A word-for-word copy of the entries, with images excluded, is the expected answer.
Segment Start: Given data
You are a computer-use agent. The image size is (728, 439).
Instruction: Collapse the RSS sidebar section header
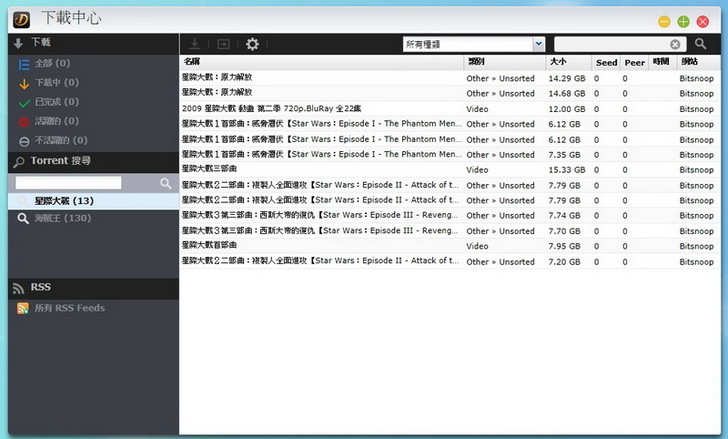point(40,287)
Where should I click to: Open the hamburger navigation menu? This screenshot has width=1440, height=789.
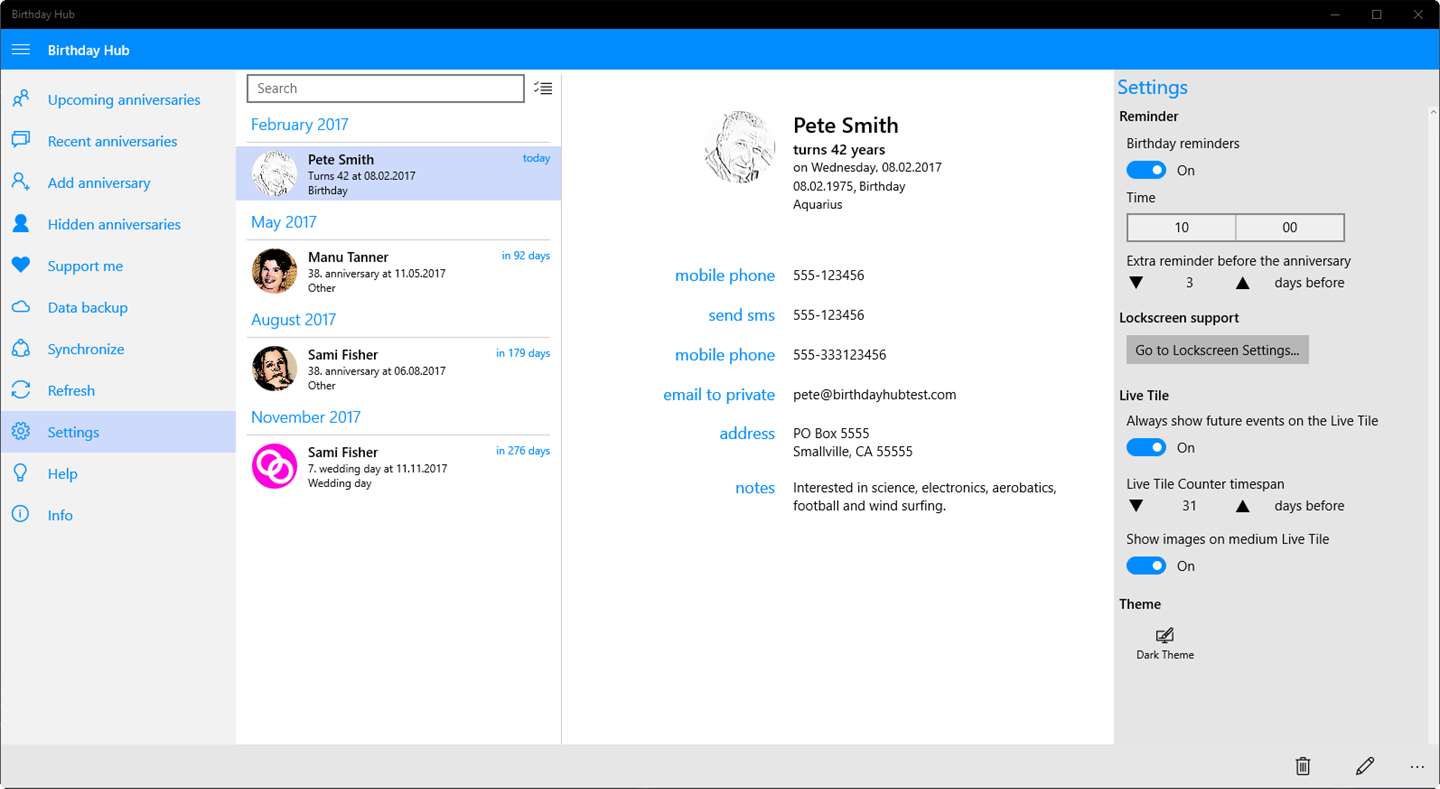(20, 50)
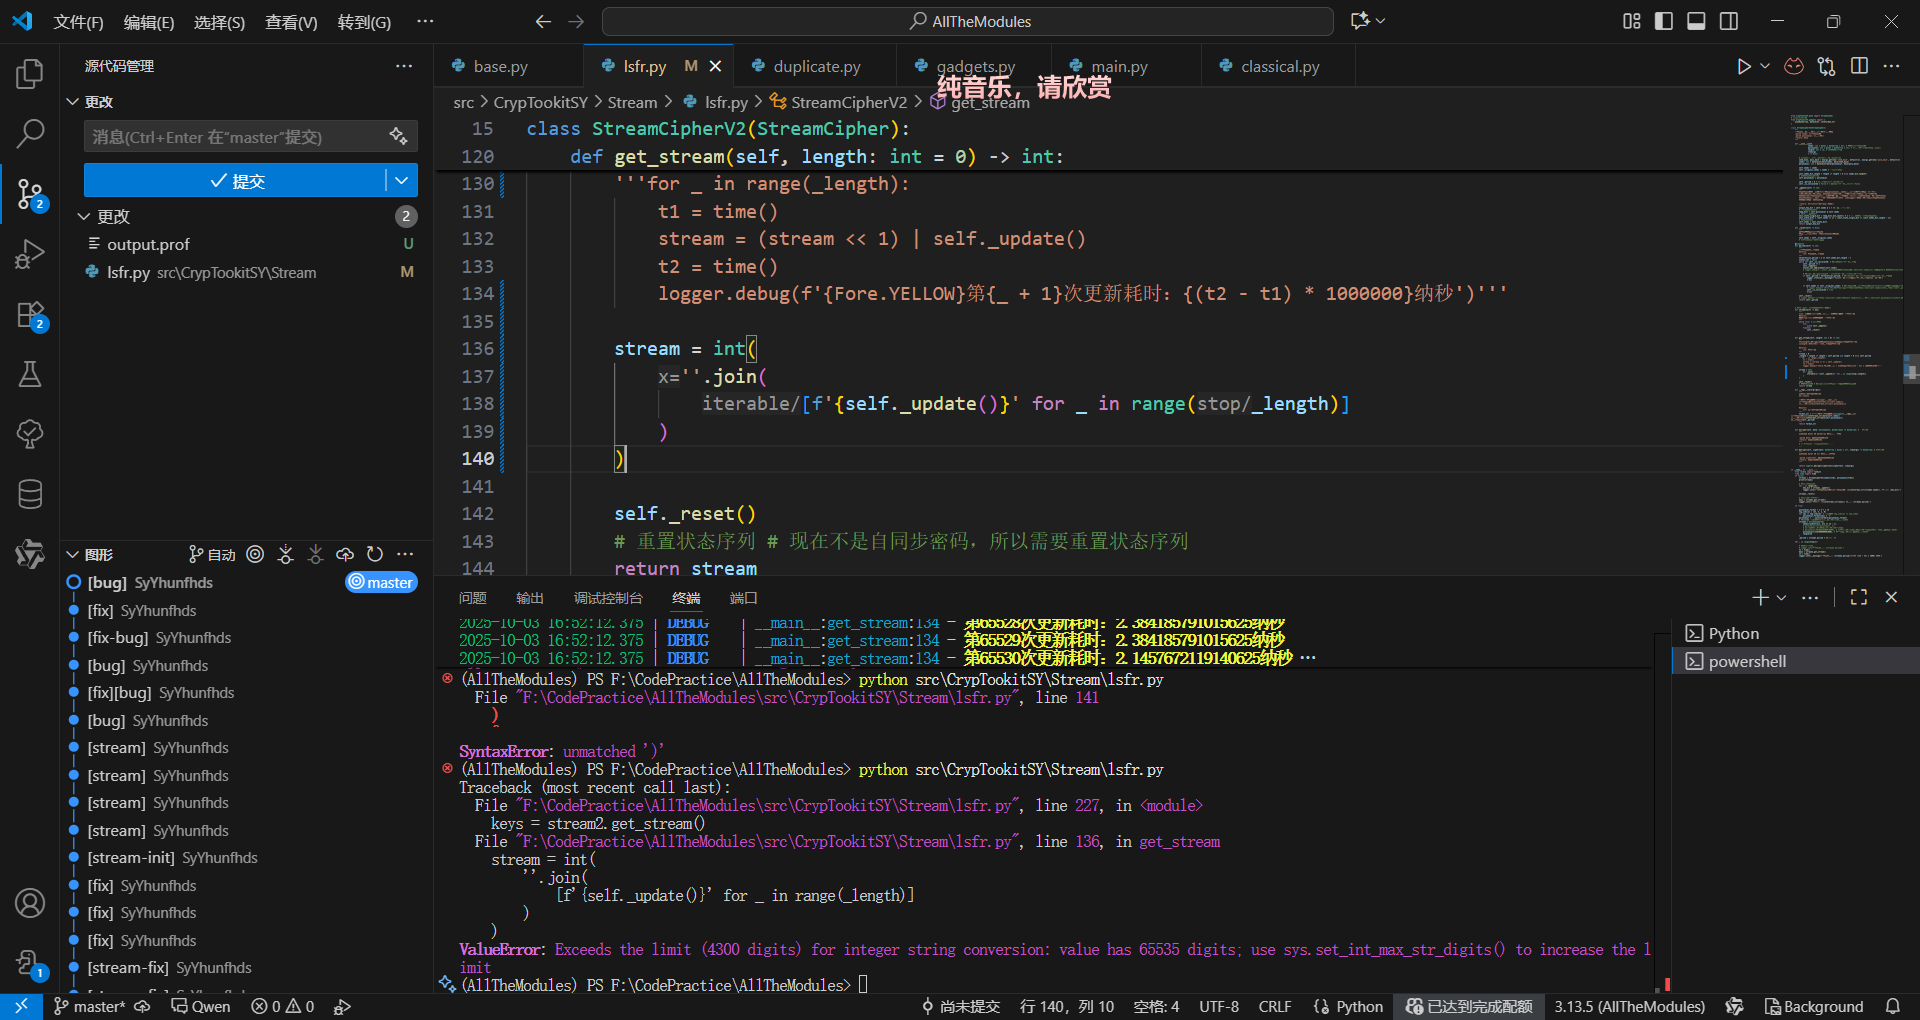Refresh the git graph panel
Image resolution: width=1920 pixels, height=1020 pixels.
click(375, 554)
Segment End: Given data
Answer
You are a computer-use agent. The image size is (728, 439).
Instruction: Collapse the RSS sidebar section header
point(40,287)
Where should I click to: Open the hamburger navigation menu? This screenshot has width=1440, height=789.
(20, 50)
Refresh the git graph panel
Image resolution: width=1920 pixels, height=1020 pixels.
click(375, 554)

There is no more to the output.